Aer Lingus has announced an operating profit on continuing activities of €72m for last year, a 32% fall from the figure of €107m in 2004. Sales fell from €906m to €883m last year.
The results are the airline's last set of accounts before an expected privatisation later this year. The Government is expected to make a decision this month on how such a privatisation would be structured and when it would take place.
The airline hopes to have resolved a dispute with unions over pensions seen as crucial for the hoped for privatisation by mid-year.
Resolution of the spat over a €250m shortfall in the pension scheme is seen as key to a successful sell-off.
'We are confident that a solution on pensions can be arrived at in time for a mid-year transaction,' said CEO Dermot Mannion.
SIPTU shop stewards will meet tomorrow morning to hear a report from union officials on the future of Aer Lingus, its pension scheme and business plan.
Aer Lingus said that it faced significant challenges in 2005 including high fuel costs, fierce competition and changes in work practices.
'Much has been achieved in the year under review through continued cost reductions, greater efficiencies and enhanced productivity,' commented Chairman John Sharman. '
'Notwithstanding the challenges that lie ahead, we look forward with confidence and believe that our strategy will ensure that we can build Aer Lingus into a stronger sustainable business for the future,' he added.
Mr Mannion said customers had benefited from 'significant fare reductions' and increased enhancement of its route network.
'2006 is a year in which we can develop further opportunity, delivering on our twin track strategy with increased focus on the development of our long haul network.
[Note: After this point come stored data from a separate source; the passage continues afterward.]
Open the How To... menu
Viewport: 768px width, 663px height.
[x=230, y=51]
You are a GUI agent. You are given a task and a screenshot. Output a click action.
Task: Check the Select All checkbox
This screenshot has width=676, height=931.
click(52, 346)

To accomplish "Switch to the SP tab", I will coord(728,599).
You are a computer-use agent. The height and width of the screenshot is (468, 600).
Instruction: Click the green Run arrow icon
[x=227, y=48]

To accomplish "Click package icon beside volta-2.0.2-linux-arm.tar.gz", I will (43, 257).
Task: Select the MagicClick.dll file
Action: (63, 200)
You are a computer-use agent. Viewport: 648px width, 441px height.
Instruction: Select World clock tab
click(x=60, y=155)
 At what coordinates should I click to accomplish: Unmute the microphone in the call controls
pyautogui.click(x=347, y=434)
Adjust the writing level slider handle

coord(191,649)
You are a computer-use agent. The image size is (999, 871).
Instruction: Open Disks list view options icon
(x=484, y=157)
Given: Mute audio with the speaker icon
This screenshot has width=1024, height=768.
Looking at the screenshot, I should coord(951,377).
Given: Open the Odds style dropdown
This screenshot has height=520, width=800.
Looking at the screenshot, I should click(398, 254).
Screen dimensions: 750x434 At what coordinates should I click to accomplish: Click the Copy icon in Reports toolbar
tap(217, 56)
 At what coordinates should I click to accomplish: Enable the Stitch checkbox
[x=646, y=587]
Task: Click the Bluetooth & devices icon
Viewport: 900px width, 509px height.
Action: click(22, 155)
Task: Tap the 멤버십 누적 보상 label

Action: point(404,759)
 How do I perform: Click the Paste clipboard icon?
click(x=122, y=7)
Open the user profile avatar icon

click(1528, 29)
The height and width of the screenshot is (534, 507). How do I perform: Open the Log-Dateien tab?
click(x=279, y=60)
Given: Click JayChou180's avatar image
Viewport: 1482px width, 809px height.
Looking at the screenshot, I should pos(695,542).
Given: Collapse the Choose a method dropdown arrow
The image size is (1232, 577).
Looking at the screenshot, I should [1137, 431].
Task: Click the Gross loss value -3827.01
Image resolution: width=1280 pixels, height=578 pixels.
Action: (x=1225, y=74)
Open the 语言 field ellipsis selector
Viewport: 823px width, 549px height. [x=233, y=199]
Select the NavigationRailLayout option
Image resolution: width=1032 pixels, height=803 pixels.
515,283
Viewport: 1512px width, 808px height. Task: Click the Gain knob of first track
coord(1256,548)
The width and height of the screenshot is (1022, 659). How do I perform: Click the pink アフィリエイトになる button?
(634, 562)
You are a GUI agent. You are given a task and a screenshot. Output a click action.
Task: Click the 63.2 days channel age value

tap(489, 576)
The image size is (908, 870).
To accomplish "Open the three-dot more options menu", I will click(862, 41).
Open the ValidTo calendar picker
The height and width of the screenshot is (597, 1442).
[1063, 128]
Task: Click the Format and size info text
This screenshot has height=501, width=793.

Critical to maximising these opportunities is securing investment which will enable all those employed at Aer Lingus to share in running a successful airline for the future,' he added.
Today's figures show that passenger numbers increased by 15.6% to eight million last year. The airline's passenger load factor fell marginally to 81% from 82% in 2004. Aer Lingus said its strategy of reducing prices resulted in further decreases in average yields.
Total traffic on European routes increased by 19% compared to 2005. Traffic on the UK routes rose by 6.3%, while traffic to continental Europe soared by 34% following the introduction of 16 new destinations during the year.
Transatlantic traffic was unchanged at 1.2 million passengers in 2005. The airline's cargo activities fell by 23% due to rationalisation of its European cargo operations changes in US route networks and lower transatlantic yields.
Aer Lingus said that costs on continuing operations amounted to €810.6m in 2005. The overall cost increase was contained to €10.8m (up 1.3%), despite an increase in fuel costs of €33.1m - a jump of 31.3%. The airline said that while world oil prices rose by about 41% year on year, its hedging policy reduced the impact on the results for the year.